▶ _About this exercise_
Restate word for word the lines that begin the listing and end with the line holding "Task: Click Uncheck all in the filter popup".

▶ _Task data_
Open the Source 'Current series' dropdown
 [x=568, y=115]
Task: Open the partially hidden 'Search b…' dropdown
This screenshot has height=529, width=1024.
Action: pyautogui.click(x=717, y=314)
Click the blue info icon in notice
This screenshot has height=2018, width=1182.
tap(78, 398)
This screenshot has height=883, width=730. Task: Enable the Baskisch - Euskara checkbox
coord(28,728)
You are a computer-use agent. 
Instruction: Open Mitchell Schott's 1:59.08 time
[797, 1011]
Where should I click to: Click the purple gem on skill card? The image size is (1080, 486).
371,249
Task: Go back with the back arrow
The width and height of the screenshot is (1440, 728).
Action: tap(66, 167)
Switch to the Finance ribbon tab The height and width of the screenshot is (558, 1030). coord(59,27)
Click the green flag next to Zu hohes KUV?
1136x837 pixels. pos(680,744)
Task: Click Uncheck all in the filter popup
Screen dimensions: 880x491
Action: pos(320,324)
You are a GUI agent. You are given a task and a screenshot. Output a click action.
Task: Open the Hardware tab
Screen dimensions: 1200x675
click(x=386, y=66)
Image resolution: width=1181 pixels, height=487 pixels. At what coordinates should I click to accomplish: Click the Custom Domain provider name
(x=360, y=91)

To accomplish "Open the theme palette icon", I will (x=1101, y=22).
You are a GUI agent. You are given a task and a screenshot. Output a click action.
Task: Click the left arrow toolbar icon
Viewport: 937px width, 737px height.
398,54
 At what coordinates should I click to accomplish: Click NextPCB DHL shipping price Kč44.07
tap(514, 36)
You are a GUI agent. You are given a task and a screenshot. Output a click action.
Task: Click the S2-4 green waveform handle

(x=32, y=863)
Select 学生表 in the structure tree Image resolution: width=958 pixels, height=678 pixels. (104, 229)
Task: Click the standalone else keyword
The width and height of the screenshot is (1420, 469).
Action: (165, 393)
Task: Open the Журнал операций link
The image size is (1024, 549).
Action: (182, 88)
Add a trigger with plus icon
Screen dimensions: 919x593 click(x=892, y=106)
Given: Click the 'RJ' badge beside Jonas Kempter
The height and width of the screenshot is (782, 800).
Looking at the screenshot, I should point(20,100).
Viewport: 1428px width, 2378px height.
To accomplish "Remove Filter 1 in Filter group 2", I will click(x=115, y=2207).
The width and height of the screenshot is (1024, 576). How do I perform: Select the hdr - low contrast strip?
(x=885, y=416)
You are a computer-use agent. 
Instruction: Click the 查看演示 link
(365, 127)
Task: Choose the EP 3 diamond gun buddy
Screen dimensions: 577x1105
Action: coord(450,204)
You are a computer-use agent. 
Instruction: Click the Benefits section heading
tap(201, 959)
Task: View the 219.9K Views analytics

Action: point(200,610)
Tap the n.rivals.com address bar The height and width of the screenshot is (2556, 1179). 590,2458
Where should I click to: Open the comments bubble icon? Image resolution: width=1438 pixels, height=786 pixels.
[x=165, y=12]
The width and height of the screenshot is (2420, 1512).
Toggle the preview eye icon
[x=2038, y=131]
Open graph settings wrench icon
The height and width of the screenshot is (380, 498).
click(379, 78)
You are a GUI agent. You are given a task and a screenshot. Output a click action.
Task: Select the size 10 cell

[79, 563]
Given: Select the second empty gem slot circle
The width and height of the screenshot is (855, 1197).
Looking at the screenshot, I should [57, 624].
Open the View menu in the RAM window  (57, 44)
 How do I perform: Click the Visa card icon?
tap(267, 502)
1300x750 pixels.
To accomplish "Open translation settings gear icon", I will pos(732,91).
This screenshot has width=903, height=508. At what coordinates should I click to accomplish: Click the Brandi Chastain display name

▶ _Result for this task_
Open the Source 'Current series' dropdown
 [x=568, y=115]
Task: Open the partially hidden 'Search b…' dropdown
This screenshot has height=529, width=1024.
Action: pyautogui.click(x=717, y=314)
Click the blue info icon in notice
This screenshot has height=2018, width=1182.
tap(78, 398)
This screenshot has height=883, width=730. Task: Enable the Baskisch - Euskara checkbox
coord(28,728)
You are a computer-use agent. 
Instruction: Open Mitchell Schott's 1:59.08 time
[797, 1011]
Where should I click to: Click the purple gem on skill card? The image size is (1080, 486).
371,249
Task: Go back with the back arrow
The width and height of the screenshot is (1440, 728).
Action: tap(66, 167)
Switch to the Finance ribbon tab The height and width of the screenshot is (558, 1030). coord(59,27)
Click the green flag next to Zu hohes KUV?
1136x837 pixels. pos(680,744)
Task: Click Uncheck all in the filter popup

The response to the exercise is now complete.